DIRECTIONS:
1. In the forum thread about forming a second group, what does Overread say on May 16 that the group is still waiting for?
2. Please extend the forum thread about forming a second group, picking up right after the last line shown.

— start of TEXT SECTION —

Yeah, great idea.  Hopefully this works out.


----------



## CyclonePWR (May 11, 2009)

BUMP


----------



## c0ps (May 11, 2009)

I'm game, count me in


----------



## Webby (May 11, 2009)

I guess I'm too late to join the first group. Is there enough to create a second group yet? I was really excited when I read that I was in, but then discovered I was too late. Bummer.

Come on people join up!  lol

Webby


----------



## Seefutlung (May 11, 2009)

I'm in.

Gary


----------



## Overread (May 12, 2009)

I think we have enough for a second group now - so if someone wants to take leadership of that and start up a second socail group


----------



## Bitter Jeweler (May 16, 2009)

Did the second group form?


----------



## Overread (May 16, 2009)

nope-  still waiting for a group leader - I will send a few pms to people who have shown and interest and who are not in the first group.


----------



## sunlou (May 16, 2009)

Please count me in... I would really like to participate in something like that. No one I know with enough photo experience to help me get better...

I'll be in group 3 I guess


----------



## lockwood81 (May 21, 2009)

Will a group number 2 be started?  Someone...please....  :thumbup:


----------



## dreyer (May 21, 2009)

I would very much like to be in a group as well.
I would consider myself a beginner too.

- Dreyer


----------



## Overread (May 21, 2009)

— end of TEXT SECTION —
— start of SUPPLIED DATA —

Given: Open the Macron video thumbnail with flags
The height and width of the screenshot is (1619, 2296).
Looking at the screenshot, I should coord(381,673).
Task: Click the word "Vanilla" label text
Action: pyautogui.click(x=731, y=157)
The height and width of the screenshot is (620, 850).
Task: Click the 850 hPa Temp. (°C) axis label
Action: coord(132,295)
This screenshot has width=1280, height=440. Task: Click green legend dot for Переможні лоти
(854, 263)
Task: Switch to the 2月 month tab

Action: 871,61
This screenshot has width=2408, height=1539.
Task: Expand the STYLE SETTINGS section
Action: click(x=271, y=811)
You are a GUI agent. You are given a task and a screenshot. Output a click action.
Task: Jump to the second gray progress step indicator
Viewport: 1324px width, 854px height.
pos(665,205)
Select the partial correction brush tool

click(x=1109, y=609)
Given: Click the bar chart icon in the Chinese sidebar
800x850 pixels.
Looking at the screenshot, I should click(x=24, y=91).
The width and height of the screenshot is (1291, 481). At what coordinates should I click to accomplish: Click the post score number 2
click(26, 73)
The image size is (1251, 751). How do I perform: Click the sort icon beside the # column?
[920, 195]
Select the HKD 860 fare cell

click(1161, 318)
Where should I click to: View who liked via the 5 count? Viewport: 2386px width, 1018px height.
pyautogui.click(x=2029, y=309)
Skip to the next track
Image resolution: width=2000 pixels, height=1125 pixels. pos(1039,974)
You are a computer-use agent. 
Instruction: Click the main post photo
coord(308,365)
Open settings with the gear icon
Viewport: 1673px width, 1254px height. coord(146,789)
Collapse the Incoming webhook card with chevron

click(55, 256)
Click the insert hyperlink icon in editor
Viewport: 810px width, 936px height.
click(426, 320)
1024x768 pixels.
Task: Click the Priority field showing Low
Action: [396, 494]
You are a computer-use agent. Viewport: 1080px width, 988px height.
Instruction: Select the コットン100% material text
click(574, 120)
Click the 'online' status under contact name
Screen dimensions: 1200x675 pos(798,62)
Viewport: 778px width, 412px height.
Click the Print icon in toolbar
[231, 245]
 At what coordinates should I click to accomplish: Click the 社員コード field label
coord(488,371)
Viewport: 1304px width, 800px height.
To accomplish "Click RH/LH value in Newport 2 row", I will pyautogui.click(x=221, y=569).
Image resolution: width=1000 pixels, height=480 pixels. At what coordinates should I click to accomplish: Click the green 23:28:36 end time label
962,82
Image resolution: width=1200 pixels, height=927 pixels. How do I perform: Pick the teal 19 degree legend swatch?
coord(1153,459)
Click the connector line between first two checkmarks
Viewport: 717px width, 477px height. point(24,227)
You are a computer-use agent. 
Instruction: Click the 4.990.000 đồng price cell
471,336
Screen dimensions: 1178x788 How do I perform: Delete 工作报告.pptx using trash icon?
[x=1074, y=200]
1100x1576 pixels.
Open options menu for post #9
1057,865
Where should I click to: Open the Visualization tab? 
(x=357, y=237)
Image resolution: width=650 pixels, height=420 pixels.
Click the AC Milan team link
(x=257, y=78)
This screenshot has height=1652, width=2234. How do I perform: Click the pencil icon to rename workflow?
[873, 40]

— end of SUPPLIED DATA —

THE REPLIES:
1. A group leader.

2.
Group 2 is awaiting members:
The Photo Forum - Photography Discussion Forum - C&C Practice: Group 2

based on a first come first served approach the first 8 people (after myself) will be allowed into this group. Note that I am NOT taking part in this group just getting the ball rolling  A group leader can be selected from the joining 8 members

Note also that I am currently asking if the new text limit in the groups will be raised or not I hope that it will be.
edit - text limit now up to 5000 so no problems


----------



## mooimeisie (May 21, 2009)

How do I join the group?


----------



## Overread (May 21, 2009)

follow the link above in my post - that should take you to the group and on there there should be signup line - click and your in


----------



## GeneralBenson (May 21, 2009)

Ok I joined it.  What do I do now?


----------



## beansprouts3 (May 21, 2009)

I'd love to participate! I would consider myself a beginner who knows more about what a good photo looks like than her ability to produce it herself. If I can bring my abilities up to par with what I think a great photo should look like, I'd be THRILLED.


----------



## farmerj (May 21, 2009)

I have added my name to the hat for the group formerly known as Group 2.

Ok, I just joined Group 2.


----------



## Overread (May 21, 2009)

General - read the first thread there of course and introduce yourself to the rest 
when there are 8 members to the group (excluding myself of course) then I will start up group 3 and the group 8 members can decide on a group leader - basicaly the bossy one who gets things running.


----------



## mooimeisie (May 22, 2009)

Still 2 spots left in group 2.


----------



## Overread (May 22, 2009)

Group 2 now full and locked (well set to invite only)

Group 3 now ready: http://www.thephotoforum.com/forum/groups/candc-practice-group-3.html


----------



## marcpro (May 22, 2009)

I guess I just squeezed in group 2!
Don't know what to expect, but looking forward to these.
Marc


----------



## TheDMan (May 22, 2009)

I would like to join. I guess I'm in group 3.


----------



## taracary (May 22, 2009)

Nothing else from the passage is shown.